REQUIRED ACTION » Beneath this instruction is a listing; print exactly the lines in it starting at the line that contains "Open the user profile dropdown" and going through the line that contains "Open more options".

RECORDS SHOWN »
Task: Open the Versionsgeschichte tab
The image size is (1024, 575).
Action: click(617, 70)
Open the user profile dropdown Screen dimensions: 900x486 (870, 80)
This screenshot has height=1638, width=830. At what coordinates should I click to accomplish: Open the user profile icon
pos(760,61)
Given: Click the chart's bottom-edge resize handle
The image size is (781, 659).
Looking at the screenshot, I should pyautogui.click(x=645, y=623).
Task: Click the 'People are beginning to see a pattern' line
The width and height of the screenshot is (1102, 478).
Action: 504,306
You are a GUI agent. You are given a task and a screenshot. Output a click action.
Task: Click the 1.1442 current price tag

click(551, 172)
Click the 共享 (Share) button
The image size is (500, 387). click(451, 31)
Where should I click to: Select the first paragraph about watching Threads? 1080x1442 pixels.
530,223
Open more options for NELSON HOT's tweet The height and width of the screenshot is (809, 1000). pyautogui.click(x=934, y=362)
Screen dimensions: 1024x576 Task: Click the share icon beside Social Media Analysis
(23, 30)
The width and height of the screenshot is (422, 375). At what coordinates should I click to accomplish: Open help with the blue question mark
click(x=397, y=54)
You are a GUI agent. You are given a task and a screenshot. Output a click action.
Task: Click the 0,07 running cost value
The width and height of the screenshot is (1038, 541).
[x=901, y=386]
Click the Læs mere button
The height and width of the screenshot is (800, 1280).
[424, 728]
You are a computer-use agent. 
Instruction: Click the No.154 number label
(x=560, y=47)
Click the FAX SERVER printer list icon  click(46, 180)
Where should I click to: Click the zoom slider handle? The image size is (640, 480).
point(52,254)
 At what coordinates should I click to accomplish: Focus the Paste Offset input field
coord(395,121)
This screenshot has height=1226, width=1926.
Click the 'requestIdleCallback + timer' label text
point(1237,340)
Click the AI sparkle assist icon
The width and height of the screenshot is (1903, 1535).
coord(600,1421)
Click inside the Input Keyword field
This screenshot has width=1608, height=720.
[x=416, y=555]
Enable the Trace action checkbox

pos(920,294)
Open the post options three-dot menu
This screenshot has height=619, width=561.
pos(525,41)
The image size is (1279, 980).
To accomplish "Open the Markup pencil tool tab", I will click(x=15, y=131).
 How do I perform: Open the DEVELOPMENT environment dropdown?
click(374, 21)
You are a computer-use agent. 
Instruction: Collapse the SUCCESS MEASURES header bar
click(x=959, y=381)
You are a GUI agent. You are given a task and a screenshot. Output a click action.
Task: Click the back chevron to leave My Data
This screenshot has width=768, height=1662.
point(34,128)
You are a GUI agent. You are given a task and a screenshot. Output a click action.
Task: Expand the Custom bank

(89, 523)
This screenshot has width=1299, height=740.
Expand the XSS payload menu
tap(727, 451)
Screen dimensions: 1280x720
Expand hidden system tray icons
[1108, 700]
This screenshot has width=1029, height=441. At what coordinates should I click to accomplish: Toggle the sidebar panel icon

WRITTEN SOLUTION »
Open the user profile dropdown Screen dimensions: 900x486 (870, 80)
This screenshot has height=1638, width=830. At what coordinates should I click to accomplish: Open the user profile icon
pos(760,61)
Given: Click the chart's bottom-edge resize handle
The image size is (781, 659).
Looking at the screenshot, I should pyautogui.click(x=645, y=623).
Task: Click the 'People are beginning to see a pattern' line
The width and height of the screenshot is (1102, 478).
Action: 504,306
You are a GUI agent. You are given a task and a screenshot. Output a click action.
Task: Click the 1.1442 current price tag

click(551, 172)
Click the 共享 (Share) button
The image size is (500, 387). click(451, 31)
Where should I click to: Select the first paragraph about watching Threads? 1080x1442 pixels.
530,223
Open more options for NELSON HOT's tweet The height and width of the screenshot is (809, 1000). pyautogui.click(x=934, y=362)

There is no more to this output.